Would you retype the entries from the first line to the line bearing "The width and height of the screenshot is (2263, 842).", both included, leaving out every picture?

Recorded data
################

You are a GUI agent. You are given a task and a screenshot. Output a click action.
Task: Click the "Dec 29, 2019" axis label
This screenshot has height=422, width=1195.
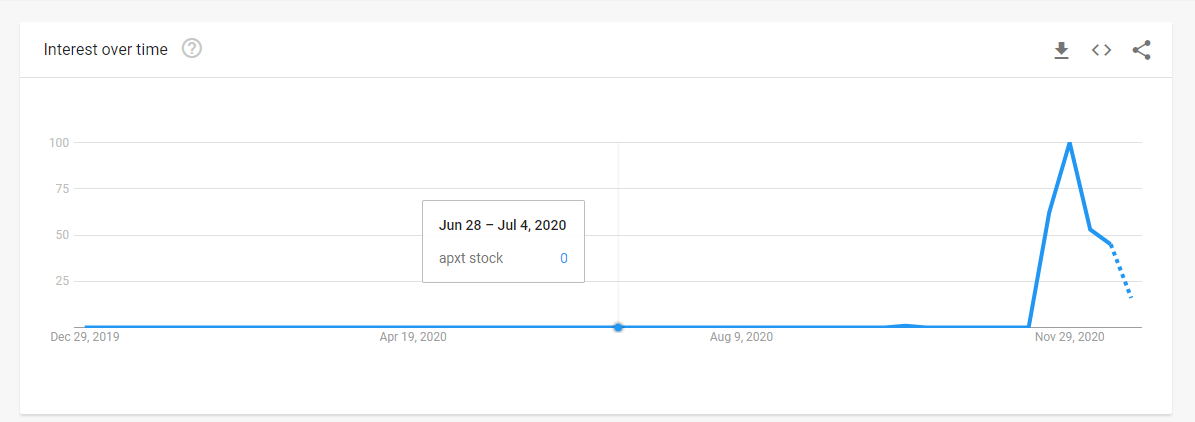(85, 337)
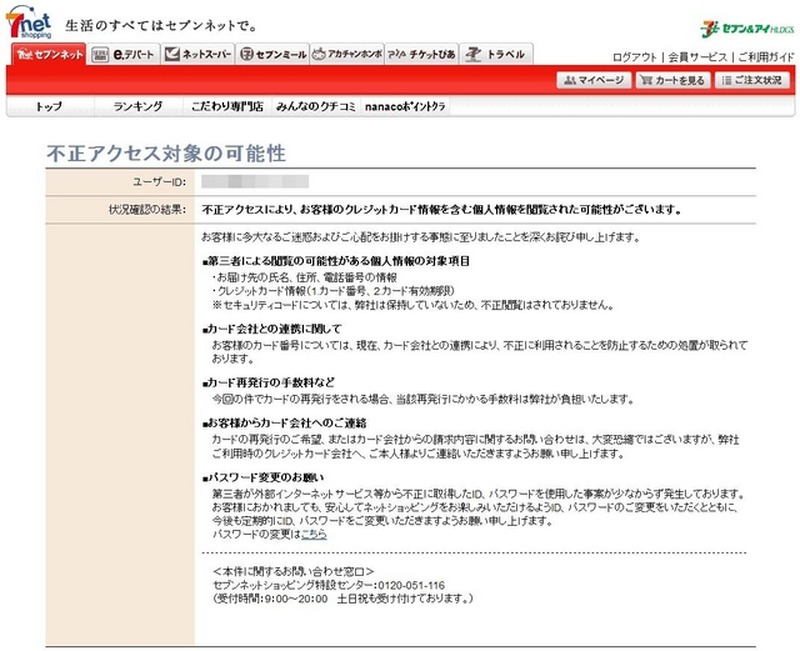The width and height of the screenshot is (800, 651).
Task: Switch to the e.デパート tab
Action: [x=124, y=54]
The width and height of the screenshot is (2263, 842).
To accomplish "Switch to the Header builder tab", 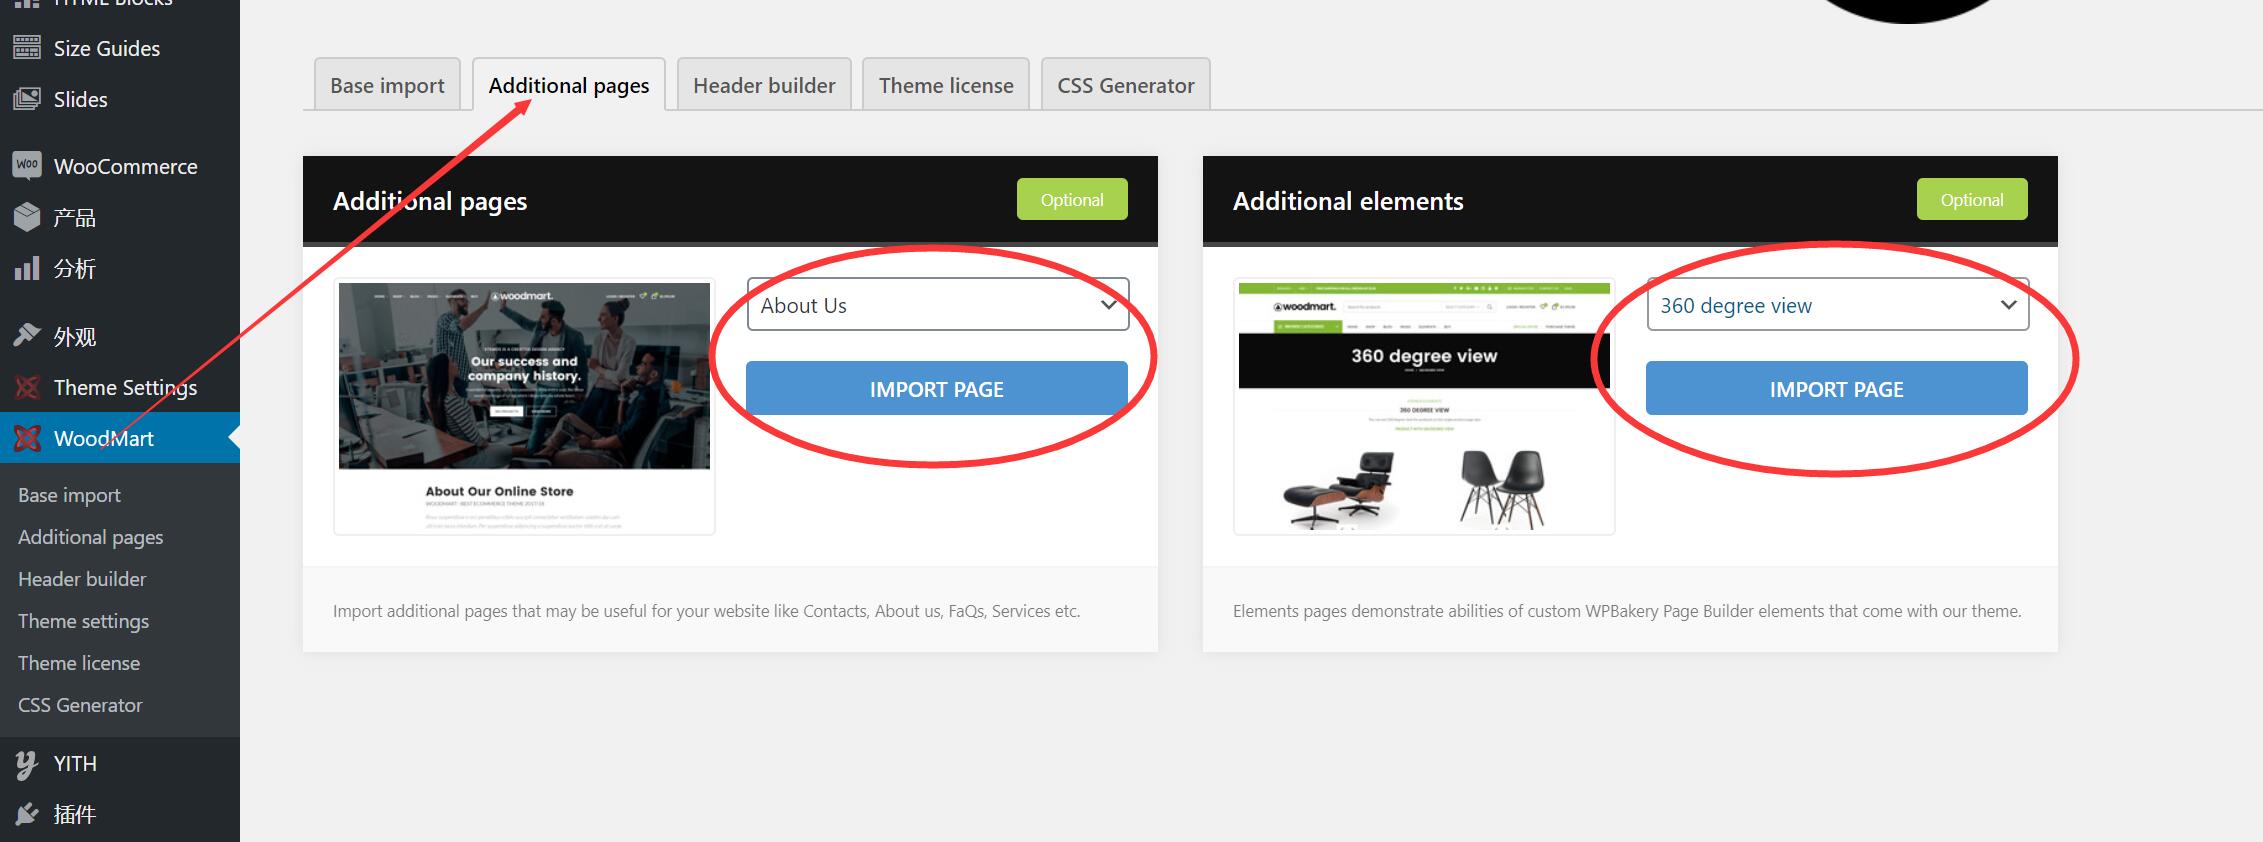I will (x=764, y=86).
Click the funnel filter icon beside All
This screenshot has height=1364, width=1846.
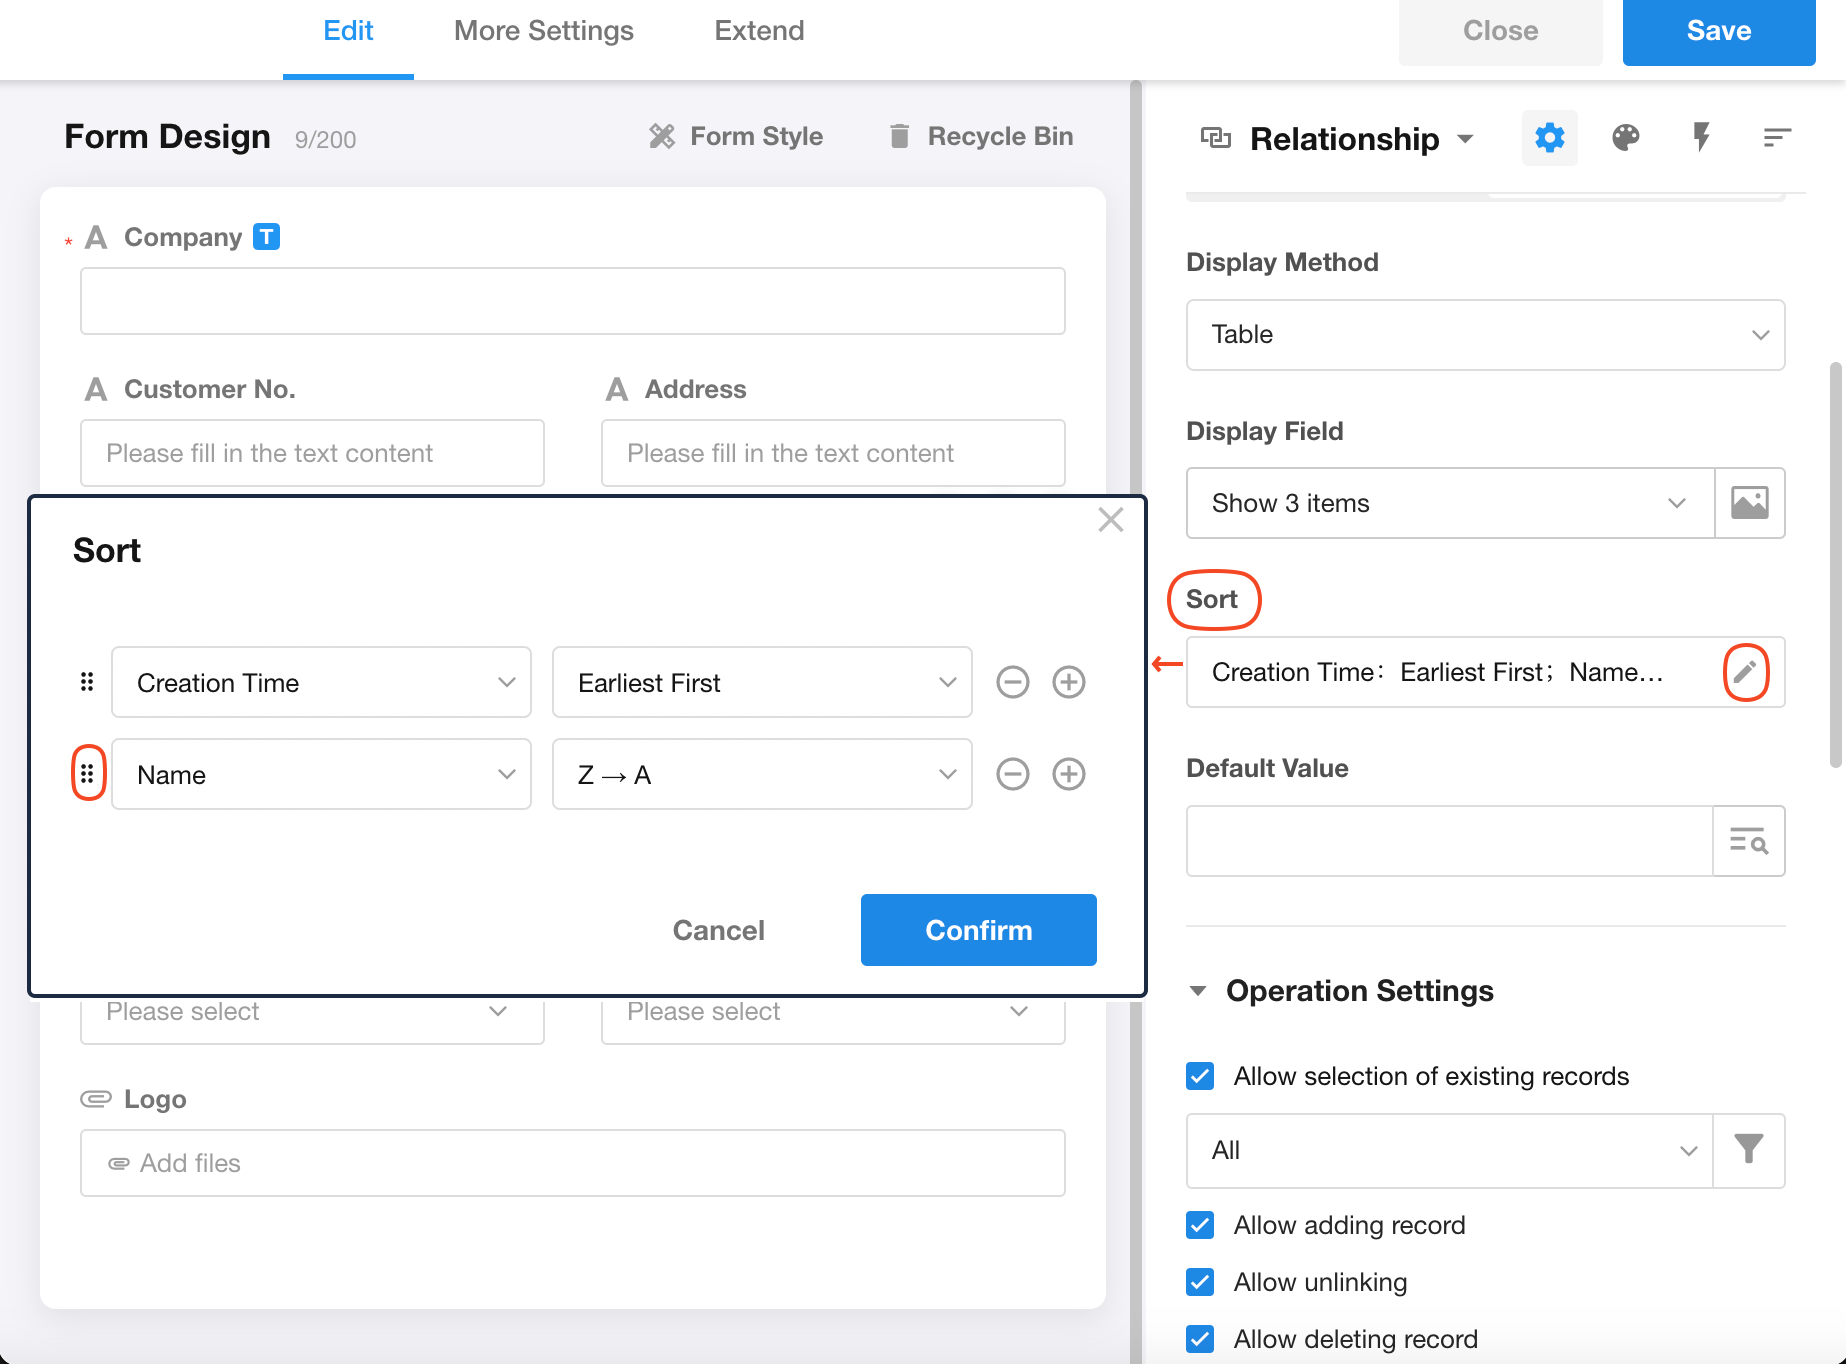1748,1150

################

*Answer box*.
You are a GUI agent. You are given a task and a screenshot. Output a click action.
Task: Click the "Dec 29, 2019" axis label
This screenshot has height=422, width=1195.
(85, 337)
The width and height of the screenshot is (800, 651).
Task: Switch to the e.デパート tab
Action: [x=124, y=54]
The width and height of the screenshot is (2263, 842).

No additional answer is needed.